Site-specific N-glycan characterization of human complement factor H.

Human complement factor H (CFH) is a plasma glycoprotein involved in the regulation of the alternative pathway of the complement system. A deficiency in CFH is a cause of severe pathologies like atypical haemolytic uraemic syndrome (aHUS). CFH is a 155-kDa glycoprotein containing nine potential N-glycosylation sites. In the current study, we present a quantitative glycosylation analysis of CFH using capillary electrophoresis and a complete site-specific N-glycan characterization using matrix-assisted laser desorption/ionization time-of-flight (MALDI-TOF) and liquid chromatography-electrospray ionization tandem mass spectrometry (LC-ESIMS/MS). A 17.9-kDa mass decrease, observed after glycosidase treatment, indicated that N-glycosylation is the major post-translational modification of CFH. This mass difference is consistent with CFH glycosylation by diantennary disialylated glycans of 2204 Da on eight sites. CFH was not sensitive to endoglycosidase H (Endo H) deglycosylation, indicating the absence of hybrid and oligomannose structures.

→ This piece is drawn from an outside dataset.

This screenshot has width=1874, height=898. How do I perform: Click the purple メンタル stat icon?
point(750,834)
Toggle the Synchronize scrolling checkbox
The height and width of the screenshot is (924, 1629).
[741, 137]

Quantitative analysis showed that CFH is mainly glycosylated by complex, diantennary disialylated, non-fucosylated glycans. Disialylated fucosylated and monosialylated non-fucosylated oligosaccharides were also identified. MS analysis allowed complete characterization of the protein backbone, verification of the glycosylation sites and site-specific N-glycan identification. The absence of glycosylation at Asn199 of the NGSP sequence of CFH is shown. Asn511, Asn700, Asn784, Asn804, Asn864, Asn893, Asn1011 and Asn1077 are glycosylated essentially by diantennary disialylated structures with a relative distribution varying between 45% for Asn804 and 75% for Asn864. Diantennary monosialylated glycans and triantennary trisialylated fucosylated and non-fucosylated structures have also been identified. Interestingly, the sialylation level along with the amount of triantennary structures decreases from the N- to the C-terminal side of the protein.